An authentication factor is a credential used for identity verification. For MFA, each additional element is intended to increase the assurance that a person or an object requesting access to a system is who they say they are. The three most common multifactor authentication categories are something you know (the knowledge factor), something you have (the possession factor), and something you are (the inherence factor).
- Knowledge factors – information that a user must be able to provide to log in. User names or IDs, passwords, PINs, and the answers to secret questions all fall under this category.
- Possession factors – anything a user must have in their possession to log in, such as a security token, OTP, token, a key fob, an employee ID card, or a phone’s Subscriber Identity Module (SIM) card.
- Inherence factors – any of the user’s biological traits that are confirmed for login. This category includes the scope of biometric authentication methods such as retina scans, iris scans, fingerprint scans, finger vein scans, facial recognition, voice recognition, hand geometry, even earlobe geometry.
- Location factors – the user’s current location is often suggested as the fourth factor for authentication.
- Time factors – Current time is also sometimes considered a factor for authentication. Verification of employee IDs against work schedules could prevent some kinds of user account hijacking attacks. A bank customer can’t physically use their Automated Teller Machine (ATM) card in America, for example, and then in Russia 15 minutes later. These kinds of logical locks could prevent many cases of online bank fraud.
Multifactor Authentication Technologies:
- Security tokens: Small hardware devices to authorize access to a network service. This may be in the form of a smart card or embedded in an easily-carried object such as a key fob or USB drive. Hardware tokens provide the possession factor for multifactor authentication. Software-based tokens are becoming more common than hardware devices.
- Soft tokens: Software-based security token applications that generate a single-use login PIN. Soft tokens are often used for multifactor mobile authentication, which provides the possession factor.

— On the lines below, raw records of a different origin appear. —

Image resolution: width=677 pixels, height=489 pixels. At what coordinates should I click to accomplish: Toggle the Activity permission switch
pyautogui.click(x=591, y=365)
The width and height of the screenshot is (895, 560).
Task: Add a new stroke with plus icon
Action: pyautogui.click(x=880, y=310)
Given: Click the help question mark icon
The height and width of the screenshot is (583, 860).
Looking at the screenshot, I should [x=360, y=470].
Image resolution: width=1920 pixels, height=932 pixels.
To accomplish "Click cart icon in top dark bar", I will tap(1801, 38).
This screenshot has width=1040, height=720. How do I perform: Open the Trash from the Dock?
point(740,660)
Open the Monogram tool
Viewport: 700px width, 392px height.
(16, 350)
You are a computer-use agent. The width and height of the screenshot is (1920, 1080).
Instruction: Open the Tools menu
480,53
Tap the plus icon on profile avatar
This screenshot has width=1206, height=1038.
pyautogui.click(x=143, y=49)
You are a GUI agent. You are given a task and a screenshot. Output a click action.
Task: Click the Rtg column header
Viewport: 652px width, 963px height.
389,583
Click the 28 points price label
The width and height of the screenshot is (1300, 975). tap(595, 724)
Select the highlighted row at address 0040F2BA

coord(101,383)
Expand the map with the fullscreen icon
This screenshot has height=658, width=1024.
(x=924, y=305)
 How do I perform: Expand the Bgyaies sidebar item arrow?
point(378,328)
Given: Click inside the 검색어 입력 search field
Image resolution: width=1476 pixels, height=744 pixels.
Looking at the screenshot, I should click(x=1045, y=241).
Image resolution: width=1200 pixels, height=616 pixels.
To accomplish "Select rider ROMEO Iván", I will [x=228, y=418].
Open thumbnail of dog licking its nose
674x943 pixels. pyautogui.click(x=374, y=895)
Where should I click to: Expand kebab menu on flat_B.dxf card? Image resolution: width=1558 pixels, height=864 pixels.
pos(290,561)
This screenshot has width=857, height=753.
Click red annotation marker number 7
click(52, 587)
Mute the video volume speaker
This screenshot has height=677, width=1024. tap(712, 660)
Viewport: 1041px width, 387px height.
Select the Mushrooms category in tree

- Mobile authentication: Short Message Service (SMS) messages and phone calls sent to a user as an out-of-band method, smartphone OTP apps, SIM cards, and smartcards with stored authentication data.
- Biometric authentication methods such as retina scans, iris scans, fingerprint scans, finger vein scans, facial recognition, voice recognition, hand geometry, and even earlobe geometry.
- Global Positioning System (GPS) smartphones can also provide location as an authentication factor with this onboard hardware.